_Data rows:_
▬▬▬

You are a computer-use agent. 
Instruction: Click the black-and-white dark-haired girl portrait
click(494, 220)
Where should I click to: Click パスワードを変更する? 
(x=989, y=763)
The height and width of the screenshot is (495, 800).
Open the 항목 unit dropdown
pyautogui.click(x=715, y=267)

▬▬▬

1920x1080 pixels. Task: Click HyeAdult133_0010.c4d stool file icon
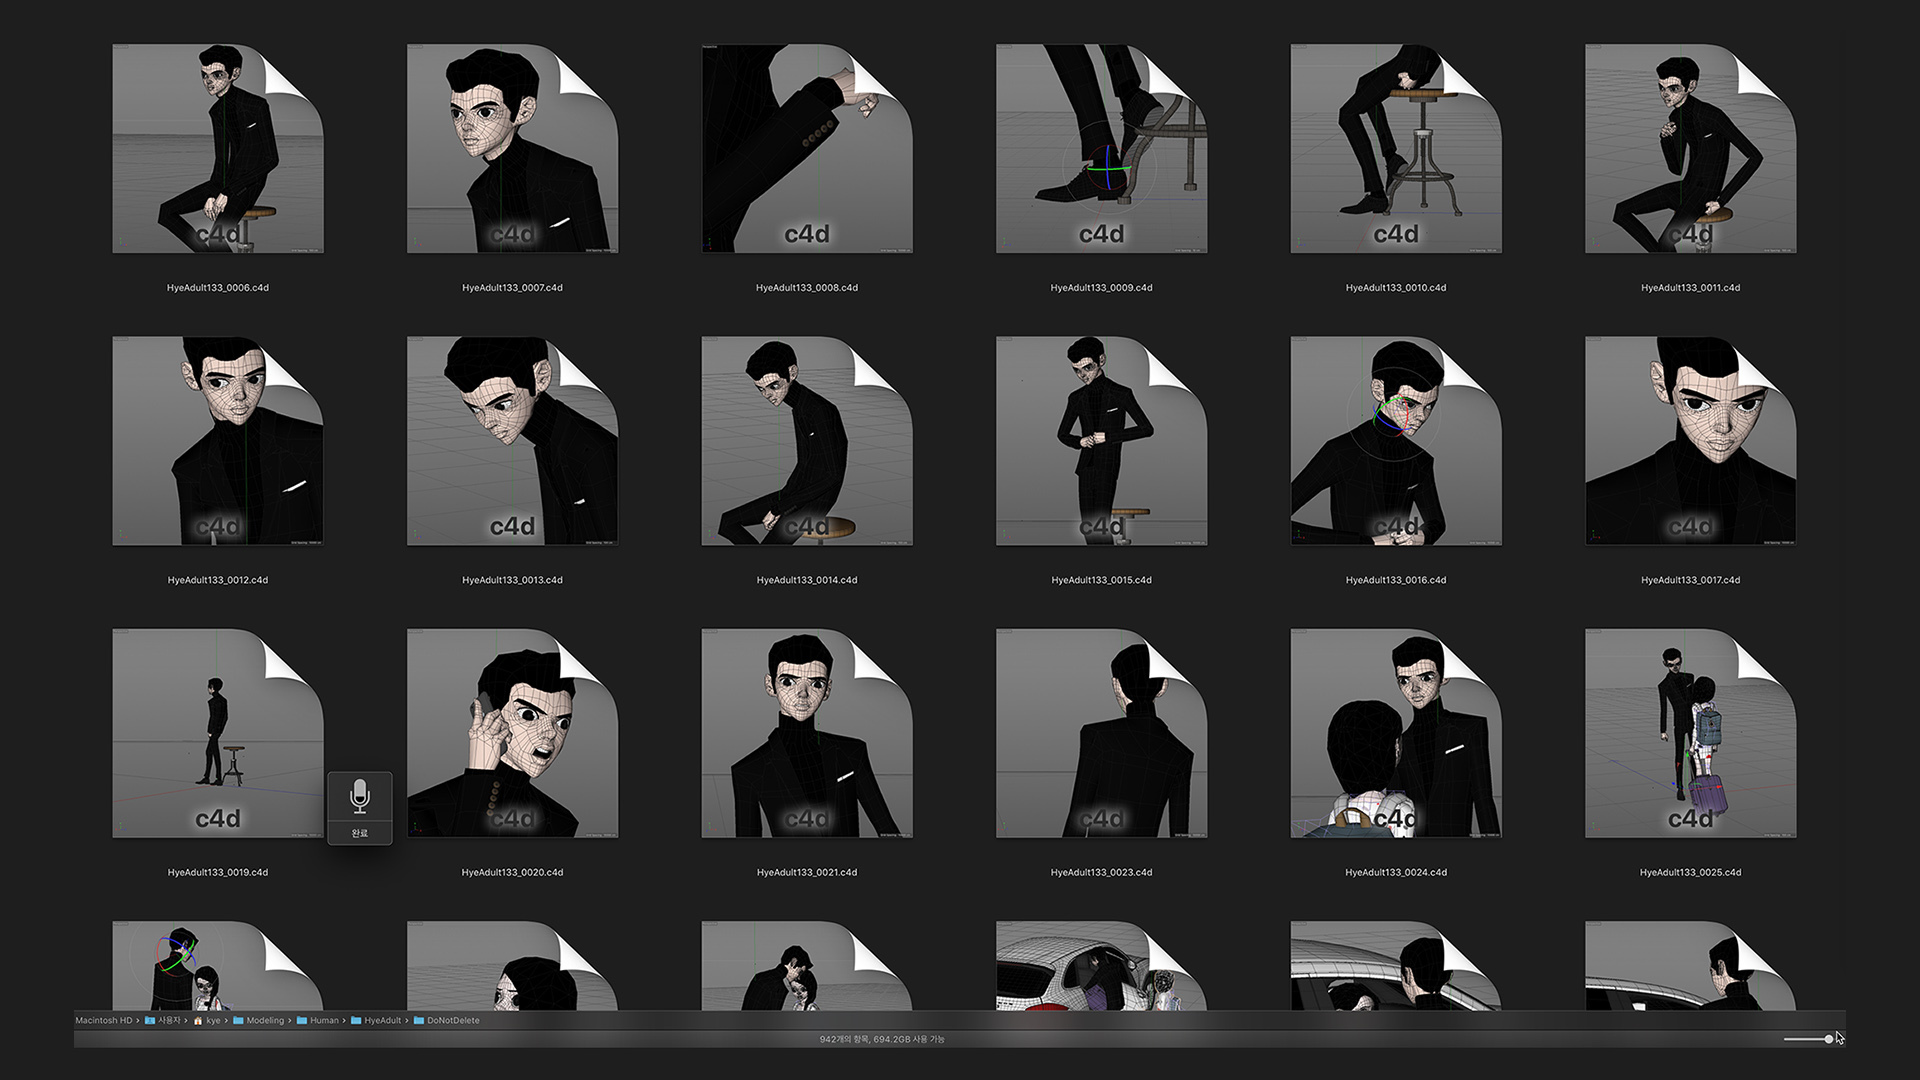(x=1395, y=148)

▬▬▬

_What the task asks:_ Switch "dropdown" to "menu" in the stretch of items that opens with the line containing "The height and" and closes with the line containing "pyautogui.click(x=715, y=267)". Write out only those lines, leaving everything else unchanged.

_Result:_
The height and width of the screenshot is (495, 800).
Open the 항목 unit menu
pyautogui.click(x=715, y=267)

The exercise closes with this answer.